Anonymous 0 Comments

Medicine is very regulated. If it is a controlled substance, then only the person who has the prescription is allowed to possess it. Plus it’s possible that people could put other things in medication that they donate. Or it could be expired or not stored properly. When someone’s health is at risk you shouldn’t have to worry about the substance you are taking.

Anonymous 0 Comments

Insulin is manufactured the same way citric acid and MSG are- a big tank full of genetically modified bacteria that fart it out as a metabolic by-product. It’s extremely cheap to make, so there’s no reason to bother trying to extract it from living organisms anymore.

Anonymous 0 Comments

its not worth extracting it off live donors when you can synthetize it and not only will it be chemically identical it can be made at a much wider scale at essentially cost.

the question should be more: “why isnt insulin freely accesible?”, considering the person that created the method ot synthetize insulin explicity made its patent “free” to ensure everyone has access to it.

Anonymous 0 Comments

These biohackers plan to give away their instructions for how to make insulin for free.

Today, over seven million Americans with diabetes use at least one form of insulin to treat the disease, but many are at risk of not getting the care they need.

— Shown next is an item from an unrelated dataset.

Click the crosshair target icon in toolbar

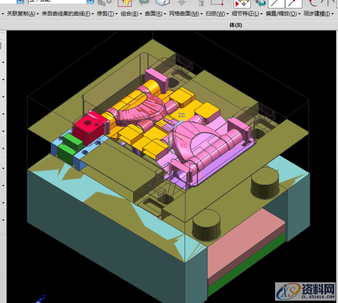[x=182, y=3]
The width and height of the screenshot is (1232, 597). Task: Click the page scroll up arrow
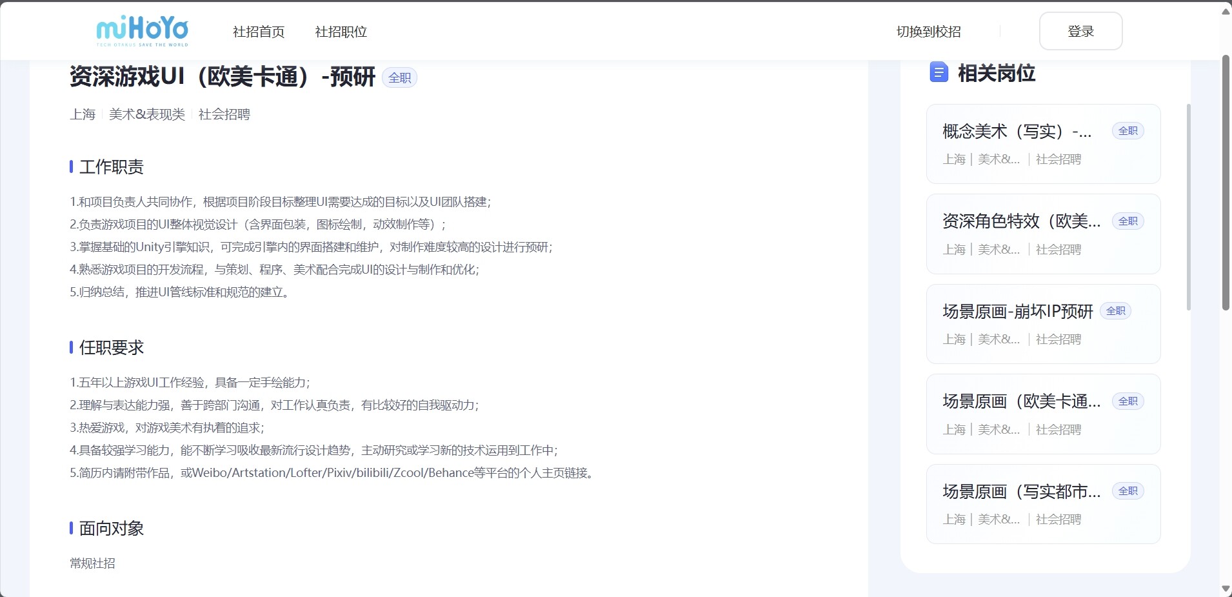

The American Diabetes Association reported that 25% of patients have turned to self-rationing their medication to deal with its ever-increasing price tag.

It’s estimated that a vial of insulin costs pharmaceutical companies five to six dollars to manufacture, but because of a complicated web of regulations those companies are able to sell vials for $180-400. And rising costs are nothing new. Insulin prices tripled from 2002 to 2013, and doubled between 2012 and 2016.

A group of dedicated biohackers believes that making insulin more accessible requires taking the monopoly away from the big three pharmaceutical companies that produce it. So they’ve started the Open Insulin Foundation, a non-profit with plans to develop the world’s first open-source insulin production model.